#### Supplied records:
%%

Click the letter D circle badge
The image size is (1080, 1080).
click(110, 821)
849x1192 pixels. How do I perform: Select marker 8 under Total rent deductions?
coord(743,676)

%%

Transcription of the listing must be exact and complete.

Click the letter D circle badge
The image size is (1080, 1080).
click(110, 821)
849x1192 pixels. How do I perform: Select marker 8 under Total rent deductions?
coord(743,676)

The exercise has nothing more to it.